Scully comes back later to talk to Good Judy, who gives her a handful of magic pills she claim will keep her safe from the bad spirits. The nurses tell her that the pills are just rolled-up pieces of bread, but they’re so afraid of Judy that they all take the pills anyway.
Of course, it turns out that Chucky and Judy really do have a psychic connection, and playing their game of Hangman is how Chucky targets people who rub him the wrong way into getting haunted by their doppelgangers. How any of this works is never explained.
Arkie’s a-hole lawyer winds up decapitated by a samurai sword from his collection. Scully has to admit that it’s difficult to classify that one as a suicide. Shortly afterward, she sees her own double stalking her and promptly takes the bread pills. Scully panics when the doppelganger appears in the rear seat of her car while she’s driving, but tries to keep her head (literally) and manages to talk herself down from a major freak-out. Either this works, or perhaps the magic pills do. One way or the other, the doppelganger disappears.
Mulder rushes back to Chucky’s house to confront him again. Inside, he faces and fights with his own double. As they struggle, Chucky and Judy have a bitter argument while playing another psychic game of Hangman.
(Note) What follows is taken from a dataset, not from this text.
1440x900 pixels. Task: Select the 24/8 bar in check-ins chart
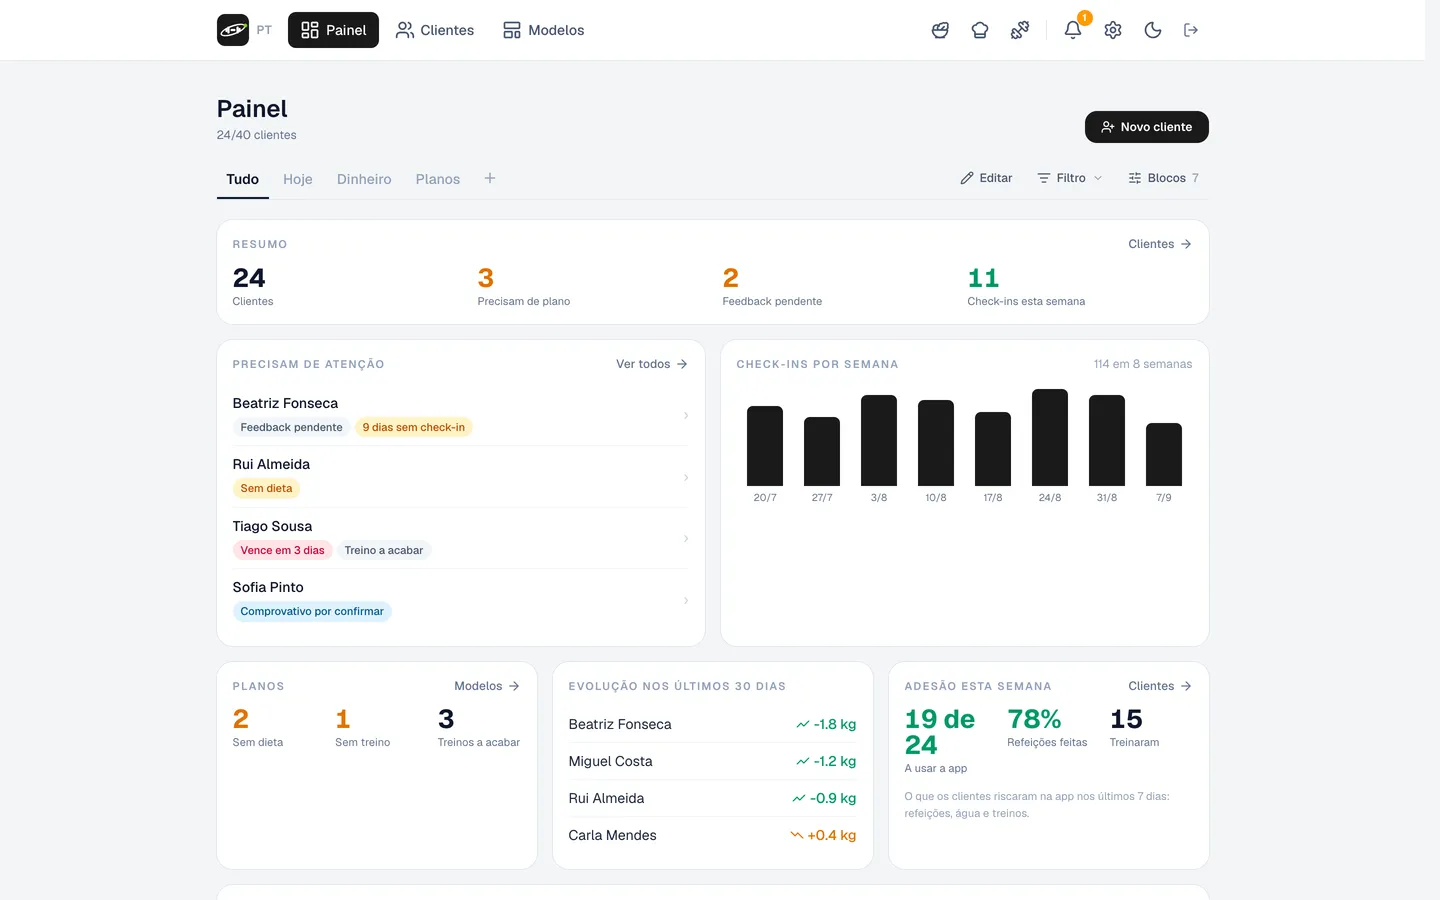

They both get so pissed that they write each other’s names down. Mulder’s doppelganger suddenly disappears and he finds Chucky dead on the floor. Scully likewise finds Judy dead in her cell.
In many ways, this is a very old-school episode of ‘The X Files’. It feels like it could have been produced somewhere around seasons 6 or 7, while the show was on its decided downslide but before it had become unbearable. It comes close to finding the right mix of scary and fun, with a number of humorous moments balancing out the creepy ones.
Unfortunately, it’s quite sloppily written. Not only is no explanation given for how Chucky and Judy cause these doppelgangers, it’s never clear why Chucky targeted Arkie in the first place. Mulder repeatedly jumps to major conclusions (such as honing in on Judy at the hospital) seemingly out of the blue, based on nothing. I’m not sure Chris Carter even considered issues like these. I suspect that he watched the movie ‘It Follows’ and tried to hastily throw together something in the same vein. Also, actress Karin Konoval is exceedingly hammy and over-the-top as both Judy and especially Chucky, which repeatedly took me out of the story.
The episode is redeemed, fortunately, by the Mulder/Scully relationship, which feels right for the first time this season. In its best scene, the two characters take a moment to have a heart-to-heart about where they are in their lives and where they see themselves going forward. They’re the soul of the show, and moments like that, fleeting though they may be, justify these revival seasons.